EXCERPTED TEXT —

"""

Robin: I don’t think you understand. On our planet, "girlfriend" means-
Starfire: A female with whom you have a pleasant and special association, including the sharing of enjoyable recreation and occasionally the buying of bountiful floral arrangements.
Robin: {Beat} Okay, maybe you do understand.

"""

SUPPLIED MATERIAL —

"""

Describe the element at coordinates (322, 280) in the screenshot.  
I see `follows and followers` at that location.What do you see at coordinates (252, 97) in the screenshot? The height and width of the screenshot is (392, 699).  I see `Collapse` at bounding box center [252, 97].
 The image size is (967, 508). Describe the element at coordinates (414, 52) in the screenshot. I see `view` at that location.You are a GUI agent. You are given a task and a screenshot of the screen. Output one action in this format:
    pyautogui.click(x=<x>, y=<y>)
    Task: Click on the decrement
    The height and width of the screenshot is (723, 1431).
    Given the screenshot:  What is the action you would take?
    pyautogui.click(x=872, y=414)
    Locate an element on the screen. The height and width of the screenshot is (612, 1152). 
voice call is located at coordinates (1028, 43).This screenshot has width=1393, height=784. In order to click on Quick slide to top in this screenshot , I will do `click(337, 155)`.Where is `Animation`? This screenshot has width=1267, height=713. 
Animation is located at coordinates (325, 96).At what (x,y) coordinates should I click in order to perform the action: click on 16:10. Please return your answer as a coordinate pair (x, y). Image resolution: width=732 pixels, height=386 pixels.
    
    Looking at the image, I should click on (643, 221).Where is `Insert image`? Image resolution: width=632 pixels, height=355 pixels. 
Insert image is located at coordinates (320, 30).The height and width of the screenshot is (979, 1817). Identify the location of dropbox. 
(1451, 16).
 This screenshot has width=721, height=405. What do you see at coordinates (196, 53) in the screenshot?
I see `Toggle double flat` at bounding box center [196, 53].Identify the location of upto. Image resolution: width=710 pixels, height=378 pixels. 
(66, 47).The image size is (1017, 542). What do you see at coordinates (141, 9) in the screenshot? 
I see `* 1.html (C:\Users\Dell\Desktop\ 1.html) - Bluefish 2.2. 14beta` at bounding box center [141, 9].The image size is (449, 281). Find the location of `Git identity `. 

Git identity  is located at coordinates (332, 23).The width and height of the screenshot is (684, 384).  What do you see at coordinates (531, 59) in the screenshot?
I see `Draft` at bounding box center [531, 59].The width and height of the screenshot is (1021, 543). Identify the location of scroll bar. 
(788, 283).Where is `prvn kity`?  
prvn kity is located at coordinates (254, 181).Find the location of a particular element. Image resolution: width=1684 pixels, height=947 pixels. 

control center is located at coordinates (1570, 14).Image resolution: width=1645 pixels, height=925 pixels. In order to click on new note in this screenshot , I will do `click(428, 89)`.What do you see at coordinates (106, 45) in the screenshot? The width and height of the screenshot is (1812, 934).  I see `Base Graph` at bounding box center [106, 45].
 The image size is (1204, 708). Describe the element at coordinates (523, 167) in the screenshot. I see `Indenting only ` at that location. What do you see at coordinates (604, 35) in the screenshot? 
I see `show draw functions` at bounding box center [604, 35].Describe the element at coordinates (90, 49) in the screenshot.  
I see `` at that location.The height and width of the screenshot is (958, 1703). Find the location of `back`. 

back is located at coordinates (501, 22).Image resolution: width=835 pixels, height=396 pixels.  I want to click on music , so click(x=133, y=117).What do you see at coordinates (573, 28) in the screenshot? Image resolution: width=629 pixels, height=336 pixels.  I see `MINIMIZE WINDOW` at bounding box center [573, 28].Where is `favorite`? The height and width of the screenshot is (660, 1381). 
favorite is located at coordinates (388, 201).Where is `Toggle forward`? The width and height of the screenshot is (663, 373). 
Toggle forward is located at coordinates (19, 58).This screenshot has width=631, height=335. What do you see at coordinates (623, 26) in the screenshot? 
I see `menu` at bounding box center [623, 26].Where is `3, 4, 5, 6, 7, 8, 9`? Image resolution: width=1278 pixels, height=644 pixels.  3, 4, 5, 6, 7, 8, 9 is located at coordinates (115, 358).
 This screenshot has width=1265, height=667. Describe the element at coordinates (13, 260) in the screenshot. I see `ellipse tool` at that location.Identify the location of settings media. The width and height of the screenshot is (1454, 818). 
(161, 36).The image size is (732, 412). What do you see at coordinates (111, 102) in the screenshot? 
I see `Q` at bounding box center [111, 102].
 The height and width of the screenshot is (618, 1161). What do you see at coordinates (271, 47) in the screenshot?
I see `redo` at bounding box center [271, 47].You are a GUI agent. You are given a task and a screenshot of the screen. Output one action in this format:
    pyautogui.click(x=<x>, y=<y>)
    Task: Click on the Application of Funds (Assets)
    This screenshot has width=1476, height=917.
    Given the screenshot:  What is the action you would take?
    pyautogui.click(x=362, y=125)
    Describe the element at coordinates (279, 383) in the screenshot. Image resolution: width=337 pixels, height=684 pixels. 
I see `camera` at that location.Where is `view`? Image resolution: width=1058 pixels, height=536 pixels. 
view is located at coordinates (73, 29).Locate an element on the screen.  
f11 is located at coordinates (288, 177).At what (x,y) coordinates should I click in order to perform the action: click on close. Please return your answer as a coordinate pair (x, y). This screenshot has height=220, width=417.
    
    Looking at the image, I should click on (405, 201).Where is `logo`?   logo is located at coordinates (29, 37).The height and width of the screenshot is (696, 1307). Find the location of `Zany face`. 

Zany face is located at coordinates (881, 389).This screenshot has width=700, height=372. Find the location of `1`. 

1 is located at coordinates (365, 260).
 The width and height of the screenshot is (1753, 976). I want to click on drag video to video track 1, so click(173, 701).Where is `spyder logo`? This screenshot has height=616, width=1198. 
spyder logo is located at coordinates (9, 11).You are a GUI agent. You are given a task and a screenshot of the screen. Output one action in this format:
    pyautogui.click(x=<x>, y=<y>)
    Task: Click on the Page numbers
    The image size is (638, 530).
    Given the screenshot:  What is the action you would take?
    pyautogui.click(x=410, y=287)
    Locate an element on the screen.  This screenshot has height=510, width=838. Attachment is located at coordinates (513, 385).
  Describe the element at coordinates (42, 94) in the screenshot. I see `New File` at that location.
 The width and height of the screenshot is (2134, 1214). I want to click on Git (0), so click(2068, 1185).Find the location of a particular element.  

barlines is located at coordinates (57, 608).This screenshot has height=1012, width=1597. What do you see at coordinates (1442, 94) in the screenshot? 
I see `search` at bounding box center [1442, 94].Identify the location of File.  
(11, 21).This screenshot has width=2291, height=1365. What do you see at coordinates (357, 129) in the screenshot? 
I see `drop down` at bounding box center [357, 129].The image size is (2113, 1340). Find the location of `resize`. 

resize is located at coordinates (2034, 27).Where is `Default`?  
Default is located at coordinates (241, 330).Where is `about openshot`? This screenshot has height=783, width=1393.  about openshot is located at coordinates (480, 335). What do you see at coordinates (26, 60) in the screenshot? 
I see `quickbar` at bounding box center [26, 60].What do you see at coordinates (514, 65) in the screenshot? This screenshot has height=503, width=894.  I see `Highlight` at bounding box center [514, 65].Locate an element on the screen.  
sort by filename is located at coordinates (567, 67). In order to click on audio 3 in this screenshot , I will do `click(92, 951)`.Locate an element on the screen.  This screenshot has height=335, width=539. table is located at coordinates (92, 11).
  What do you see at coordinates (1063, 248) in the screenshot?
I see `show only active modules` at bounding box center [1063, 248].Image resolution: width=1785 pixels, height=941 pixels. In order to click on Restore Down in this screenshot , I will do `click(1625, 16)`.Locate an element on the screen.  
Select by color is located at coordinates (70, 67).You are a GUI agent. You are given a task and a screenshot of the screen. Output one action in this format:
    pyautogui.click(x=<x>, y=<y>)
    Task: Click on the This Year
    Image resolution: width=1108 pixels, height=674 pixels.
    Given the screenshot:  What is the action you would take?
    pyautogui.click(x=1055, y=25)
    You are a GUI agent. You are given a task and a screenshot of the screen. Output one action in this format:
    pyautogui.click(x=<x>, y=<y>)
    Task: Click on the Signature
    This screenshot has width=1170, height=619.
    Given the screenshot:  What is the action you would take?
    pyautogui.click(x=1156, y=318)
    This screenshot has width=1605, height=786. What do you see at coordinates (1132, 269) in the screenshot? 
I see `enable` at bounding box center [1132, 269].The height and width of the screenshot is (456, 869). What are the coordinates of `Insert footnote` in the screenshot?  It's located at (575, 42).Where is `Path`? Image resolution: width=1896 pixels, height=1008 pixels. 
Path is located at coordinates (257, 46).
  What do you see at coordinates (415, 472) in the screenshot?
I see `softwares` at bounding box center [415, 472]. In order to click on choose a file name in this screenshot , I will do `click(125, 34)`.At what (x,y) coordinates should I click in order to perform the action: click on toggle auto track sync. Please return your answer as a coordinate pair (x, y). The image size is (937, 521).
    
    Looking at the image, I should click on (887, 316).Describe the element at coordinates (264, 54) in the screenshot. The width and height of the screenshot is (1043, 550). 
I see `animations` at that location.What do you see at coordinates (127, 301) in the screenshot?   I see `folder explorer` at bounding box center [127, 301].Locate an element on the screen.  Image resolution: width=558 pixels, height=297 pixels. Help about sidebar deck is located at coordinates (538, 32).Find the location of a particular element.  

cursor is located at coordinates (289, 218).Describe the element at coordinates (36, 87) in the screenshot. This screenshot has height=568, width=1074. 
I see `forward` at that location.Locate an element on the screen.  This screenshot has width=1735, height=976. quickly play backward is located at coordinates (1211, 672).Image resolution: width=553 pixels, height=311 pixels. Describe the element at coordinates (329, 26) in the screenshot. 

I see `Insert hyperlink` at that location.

"""

LIST OF TASKS —
1 > Please extract the dialogue between "Robin: I don’t" and "bountiful floral arrangements.", inclusive.
2 > Answer these questions about the dialogue:
(a) Who says "I don't think you understand"?
(b) What does Starfire say is occasionally bought?
(c) What stage direction appears at the start of Robin's last line?
The entries are separate material from the dialogue.

SOLUTIONS IN ORDER —
1 >
Robin: I don’t think you understand. On our planet, "girlfriend" means-
Starfire: A female with whom you have a pleasant and special association, including the sharing of enjoyable recreation and occasionally the buying of bountiful floral arrangements.

2 >
(a) Robin
(b) Bountiful floral arrangements
(c) Beat